Objective Art


taken from In Search of the Miraculous by P.D. Ouspensky


"I do not call art all that you call art...  Among works of art, especially works of ancient, art, you meet with many things you cannot explain and which contain a certain something you do not feel in modern works of art. But as you do not realize what this difference is you very soon forget it and continue to take everything as one kind of art. And yet there is enormous difference between your art and the art of which I speak. ..." 

"In real art there is nothing accidental. It is mathematics. Everything in it can be calculated, everything can be known beforehand. The artist knows and understands what he wants to convey and his work cannot produce one impression on one man and another impression on another... It will always, and with mathematical certainty, produce one and the same impression."

"... This is real, objective art. Imagine some scientific work--a book on astronomy or chemistry. It is impossible that one person should understand it in one way and another in another way. Everyone who is sufficiently prepared and who is able to read this book will understand what the author means, and precisely as the author means it. An objective work of art is just such a book, except that it affects the emotional and not only the intellectual side of man."

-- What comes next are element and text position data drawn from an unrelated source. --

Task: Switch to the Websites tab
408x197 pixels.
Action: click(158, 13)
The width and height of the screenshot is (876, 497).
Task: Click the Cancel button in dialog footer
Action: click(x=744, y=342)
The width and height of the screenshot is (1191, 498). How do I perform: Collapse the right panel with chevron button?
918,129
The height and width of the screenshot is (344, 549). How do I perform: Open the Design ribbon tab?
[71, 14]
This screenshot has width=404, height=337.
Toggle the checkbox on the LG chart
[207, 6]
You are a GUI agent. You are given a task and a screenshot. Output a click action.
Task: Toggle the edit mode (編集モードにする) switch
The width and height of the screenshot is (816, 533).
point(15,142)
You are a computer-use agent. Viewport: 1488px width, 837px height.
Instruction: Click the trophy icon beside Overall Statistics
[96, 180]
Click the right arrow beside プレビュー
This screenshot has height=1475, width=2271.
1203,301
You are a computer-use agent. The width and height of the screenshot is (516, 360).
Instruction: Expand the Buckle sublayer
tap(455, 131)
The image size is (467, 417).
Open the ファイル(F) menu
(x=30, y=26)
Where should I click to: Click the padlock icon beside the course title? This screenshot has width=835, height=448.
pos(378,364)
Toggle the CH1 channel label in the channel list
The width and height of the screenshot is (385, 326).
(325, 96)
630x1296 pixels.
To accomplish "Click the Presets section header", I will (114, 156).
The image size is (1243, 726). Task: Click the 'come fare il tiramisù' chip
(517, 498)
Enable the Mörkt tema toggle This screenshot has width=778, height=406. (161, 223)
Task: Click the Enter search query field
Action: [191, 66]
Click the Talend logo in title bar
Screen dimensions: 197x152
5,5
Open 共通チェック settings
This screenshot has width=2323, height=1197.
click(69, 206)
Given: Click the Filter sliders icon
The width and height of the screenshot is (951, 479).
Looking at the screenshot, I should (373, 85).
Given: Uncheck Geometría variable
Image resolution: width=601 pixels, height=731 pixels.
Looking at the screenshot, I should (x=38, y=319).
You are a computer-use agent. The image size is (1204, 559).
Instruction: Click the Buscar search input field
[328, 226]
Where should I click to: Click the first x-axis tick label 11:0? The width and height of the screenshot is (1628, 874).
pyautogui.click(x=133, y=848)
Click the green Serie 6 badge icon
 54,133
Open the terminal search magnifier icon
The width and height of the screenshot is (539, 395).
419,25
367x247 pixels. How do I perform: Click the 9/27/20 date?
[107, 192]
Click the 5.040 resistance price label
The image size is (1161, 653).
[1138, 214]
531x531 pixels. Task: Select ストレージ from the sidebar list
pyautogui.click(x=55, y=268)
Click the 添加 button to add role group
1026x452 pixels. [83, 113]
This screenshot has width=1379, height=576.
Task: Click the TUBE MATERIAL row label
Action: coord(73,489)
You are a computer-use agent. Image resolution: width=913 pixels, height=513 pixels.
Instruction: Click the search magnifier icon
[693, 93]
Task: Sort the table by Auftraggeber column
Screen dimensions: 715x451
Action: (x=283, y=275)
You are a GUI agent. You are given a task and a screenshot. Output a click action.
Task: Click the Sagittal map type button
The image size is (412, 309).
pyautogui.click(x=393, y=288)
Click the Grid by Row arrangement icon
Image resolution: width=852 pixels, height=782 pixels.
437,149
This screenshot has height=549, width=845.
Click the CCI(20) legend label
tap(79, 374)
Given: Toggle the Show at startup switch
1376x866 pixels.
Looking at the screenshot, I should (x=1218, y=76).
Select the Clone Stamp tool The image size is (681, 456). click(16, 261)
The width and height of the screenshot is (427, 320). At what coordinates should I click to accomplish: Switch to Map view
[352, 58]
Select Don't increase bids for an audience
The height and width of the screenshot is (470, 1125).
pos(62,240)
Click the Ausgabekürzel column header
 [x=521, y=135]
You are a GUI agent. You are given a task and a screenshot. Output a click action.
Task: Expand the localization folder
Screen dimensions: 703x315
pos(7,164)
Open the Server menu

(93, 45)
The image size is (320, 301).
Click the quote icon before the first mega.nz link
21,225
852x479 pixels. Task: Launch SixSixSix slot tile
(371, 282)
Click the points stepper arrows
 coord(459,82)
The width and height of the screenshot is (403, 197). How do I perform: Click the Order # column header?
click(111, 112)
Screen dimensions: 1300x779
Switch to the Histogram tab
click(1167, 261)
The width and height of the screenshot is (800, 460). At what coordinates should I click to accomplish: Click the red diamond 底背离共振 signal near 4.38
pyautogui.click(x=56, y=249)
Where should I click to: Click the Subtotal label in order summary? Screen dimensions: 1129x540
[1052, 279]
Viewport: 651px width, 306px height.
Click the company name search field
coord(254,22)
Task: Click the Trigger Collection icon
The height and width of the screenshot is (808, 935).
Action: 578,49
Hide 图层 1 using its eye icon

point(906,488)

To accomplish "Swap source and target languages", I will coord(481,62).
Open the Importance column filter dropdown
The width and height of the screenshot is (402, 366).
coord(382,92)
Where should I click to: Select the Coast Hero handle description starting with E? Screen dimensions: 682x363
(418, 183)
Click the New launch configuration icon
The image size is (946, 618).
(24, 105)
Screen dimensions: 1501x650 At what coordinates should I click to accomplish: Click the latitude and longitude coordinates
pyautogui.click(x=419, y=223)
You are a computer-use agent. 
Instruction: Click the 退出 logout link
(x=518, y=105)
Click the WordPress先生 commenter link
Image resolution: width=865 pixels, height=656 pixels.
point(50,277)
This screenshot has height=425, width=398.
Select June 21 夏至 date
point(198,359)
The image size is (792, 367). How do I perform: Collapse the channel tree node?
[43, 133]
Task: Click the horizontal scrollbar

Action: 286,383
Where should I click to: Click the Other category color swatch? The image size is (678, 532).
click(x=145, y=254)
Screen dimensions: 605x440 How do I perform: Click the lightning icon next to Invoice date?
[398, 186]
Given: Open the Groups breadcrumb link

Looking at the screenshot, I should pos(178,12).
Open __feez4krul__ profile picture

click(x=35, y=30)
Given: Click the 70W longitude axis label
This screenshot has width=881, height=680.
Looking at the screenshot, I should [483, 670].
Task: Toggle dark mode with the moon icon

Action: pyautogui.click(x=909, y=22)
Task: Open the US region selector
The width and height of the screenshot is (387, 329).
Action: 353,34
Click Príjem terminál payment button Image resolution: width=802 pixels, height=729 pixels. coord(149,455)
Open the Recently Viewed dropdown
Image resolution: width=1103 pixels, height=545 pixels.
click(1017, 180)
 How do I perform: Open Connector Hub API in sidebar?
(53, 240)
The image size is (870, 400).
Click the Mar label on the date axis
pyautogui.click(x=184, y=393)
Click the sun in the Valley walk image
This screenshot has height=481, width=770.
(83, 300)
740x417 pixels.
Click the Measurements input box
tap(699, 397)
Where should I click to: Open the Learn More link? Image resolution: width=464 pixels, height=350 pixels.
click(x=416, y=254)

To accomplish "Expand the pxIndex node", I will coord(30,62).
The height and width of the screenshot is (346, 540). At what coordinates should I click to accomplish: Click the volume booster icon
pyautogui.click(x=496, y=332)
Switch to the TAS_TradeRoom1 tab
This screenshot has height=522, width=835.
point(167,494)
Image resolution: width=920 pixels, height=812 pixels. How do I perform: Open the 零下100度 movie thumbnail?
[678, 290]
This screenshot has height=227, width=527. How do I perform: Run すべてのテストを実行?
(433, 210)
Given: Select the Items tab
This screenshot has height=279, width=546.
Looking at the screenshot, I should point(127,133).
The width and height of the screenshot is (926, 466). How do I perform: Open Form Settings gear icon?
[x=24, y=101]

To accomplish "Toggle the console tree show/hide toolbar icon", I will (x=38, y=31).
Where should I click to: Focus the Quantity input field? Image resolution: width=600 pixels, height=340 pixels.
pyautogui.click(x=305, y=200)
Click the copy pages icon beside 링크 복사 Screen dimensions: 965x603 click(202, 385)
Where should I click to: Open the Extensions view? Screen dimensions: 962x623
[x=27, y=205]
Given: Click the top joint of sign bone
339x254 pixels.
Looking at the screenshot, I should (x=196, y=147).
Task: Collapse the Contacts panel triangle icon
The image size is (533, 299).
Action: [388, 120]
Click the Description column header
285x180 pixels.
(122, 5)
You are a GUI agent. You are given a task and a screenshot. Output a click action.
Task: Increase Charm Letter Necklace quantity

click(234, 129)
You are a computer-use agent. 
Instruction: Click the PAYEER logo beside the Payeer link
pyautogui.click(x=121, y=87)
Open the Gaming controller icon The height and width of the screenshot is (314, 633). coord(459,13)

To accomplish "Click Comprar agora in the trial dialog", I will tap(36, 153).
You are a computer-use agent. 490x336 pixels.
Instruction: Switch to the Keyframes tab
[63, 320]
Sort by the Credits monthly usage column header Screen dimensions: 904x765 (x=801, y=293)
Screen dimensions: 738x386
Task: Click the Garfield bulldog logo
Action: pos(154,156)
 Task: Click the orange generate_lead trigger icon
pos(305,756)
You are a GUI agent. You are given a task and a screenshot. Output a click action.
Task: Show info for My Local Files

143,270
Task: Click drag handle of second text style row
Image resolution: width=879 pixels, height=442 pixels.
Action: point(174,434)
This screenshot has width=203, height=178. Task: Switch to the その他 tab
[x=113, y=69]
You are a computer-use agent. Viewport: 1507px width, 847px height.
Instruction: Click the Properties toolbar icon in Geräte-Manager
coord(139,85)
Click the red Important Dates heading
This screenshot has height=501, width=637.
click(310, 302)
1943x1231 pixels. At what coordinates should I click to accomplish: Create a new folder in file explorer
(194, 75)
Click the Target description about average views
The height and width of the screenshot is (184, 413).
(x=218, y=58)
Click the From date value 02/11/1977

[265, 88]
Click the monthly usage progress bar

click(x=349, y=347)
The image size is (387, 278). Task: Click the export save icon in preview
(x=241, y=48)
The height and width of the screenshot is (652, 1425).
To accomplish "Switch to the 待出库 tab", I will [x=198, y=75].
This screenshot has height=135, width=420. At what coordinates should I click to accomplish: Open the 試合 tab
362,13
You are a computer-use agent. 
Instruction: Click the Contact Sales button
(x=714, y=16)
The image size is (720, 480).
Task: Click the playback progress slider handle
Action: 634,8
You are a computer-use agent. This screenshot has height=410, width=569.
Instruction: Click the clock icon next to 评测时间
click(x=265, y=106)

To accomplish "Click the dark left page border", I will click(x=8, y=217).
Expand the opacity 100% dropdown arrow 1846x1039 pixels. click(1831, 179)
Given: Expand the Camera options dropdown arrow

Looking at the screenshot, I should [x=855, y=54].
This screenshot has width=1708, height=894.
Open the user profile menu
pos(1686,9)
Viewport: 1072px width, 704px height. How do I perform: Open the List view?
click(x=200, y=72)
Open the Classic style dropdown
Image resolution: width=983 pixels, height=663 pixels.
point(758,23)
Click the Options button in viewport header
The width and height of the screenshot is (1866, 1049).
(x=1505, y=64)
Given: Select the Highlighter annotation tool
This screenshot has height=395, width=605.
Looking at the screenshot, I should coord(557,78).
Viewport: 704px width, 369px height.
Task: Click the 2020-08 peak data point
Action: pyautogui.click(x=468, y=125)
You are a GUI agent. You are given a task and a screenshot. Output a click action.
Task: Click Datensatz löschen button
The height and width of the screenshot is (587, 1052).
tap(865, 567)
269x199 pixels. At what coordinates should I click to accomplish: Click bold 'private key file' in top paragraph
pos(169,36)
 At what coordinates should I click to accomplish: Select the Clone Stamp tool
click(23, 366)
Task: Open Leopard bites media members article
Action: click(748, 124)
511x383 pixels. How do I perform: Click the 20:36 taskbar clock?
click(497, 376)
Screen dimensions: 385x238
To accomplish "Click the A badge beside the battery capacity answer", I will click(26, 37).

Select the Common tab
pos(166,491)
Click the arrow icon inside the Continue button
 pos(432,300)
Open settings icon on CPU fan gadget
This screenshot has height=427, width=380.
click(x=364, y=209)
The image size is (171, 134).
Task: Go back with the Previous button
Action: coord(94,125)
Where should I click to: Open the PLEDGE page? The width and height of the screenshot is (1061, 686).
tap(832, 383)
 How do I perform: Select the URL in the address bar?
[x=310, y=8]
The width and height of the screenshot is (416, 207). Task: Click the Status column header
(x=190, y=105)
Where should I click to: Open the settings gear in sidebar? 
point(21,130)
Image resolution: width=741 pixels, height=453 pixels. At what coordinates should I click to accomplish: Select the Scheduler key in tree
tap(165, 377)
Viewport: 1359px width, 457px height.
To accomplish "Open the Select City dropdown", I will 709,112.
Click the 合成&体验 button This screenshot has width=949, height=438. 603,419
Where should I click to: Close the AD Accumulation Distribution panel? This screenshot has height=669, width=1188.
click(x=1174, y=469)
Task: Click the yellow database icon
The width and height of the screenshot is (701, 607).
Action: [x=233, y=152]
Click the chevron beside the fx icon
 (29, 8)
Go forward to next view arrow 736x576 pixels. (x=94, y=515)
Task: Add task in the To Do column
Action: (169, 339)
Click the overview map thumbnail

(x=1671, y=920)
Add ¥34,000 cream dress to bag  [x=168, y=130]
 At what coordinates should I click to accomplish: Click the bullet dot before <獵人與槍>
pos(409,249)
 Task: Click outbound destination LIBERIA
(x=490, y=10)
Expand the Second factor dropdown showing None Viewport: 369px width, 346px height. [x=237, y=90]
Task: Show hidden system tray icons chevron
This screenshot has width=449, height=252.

"Do such works of objective art exist at the present day?' I asked.

"Of course they exist," answered G. "The great Sphinx in Egypt is such a work of art, as well as some historically known works of architecture, certain statues of gods, and many other things. There are figures of gods and of various mythological beings that can be read like books, only not with the mind but with the emotions... In the course of our travels in Central Asia we found, in the desert at the foot of the Hindu Kush, a strange figure which we thought at first was some ancient god or devil. At first it produced upon us simply the impression of being a curiosity. But after a while we began to feel that this figure contained many things, a big, complete, and complex system of cosmology. And slowly, step by step, we began to decipher this system. It was in the body of the figure, in its legs, in its arms, in its head, in its eyes, in its ears; everywhere. In the whole statue there was nothing accidental, nothing without meaning. And gradually we understood the aim of the people who built this statue. We began to feel their thoughts, their feelings... we grasped the meaning of what they wanted to convey to us across thousands of years, and not only the meaning, but all the feelings and the emotions connected with it as well. That indeed was art!"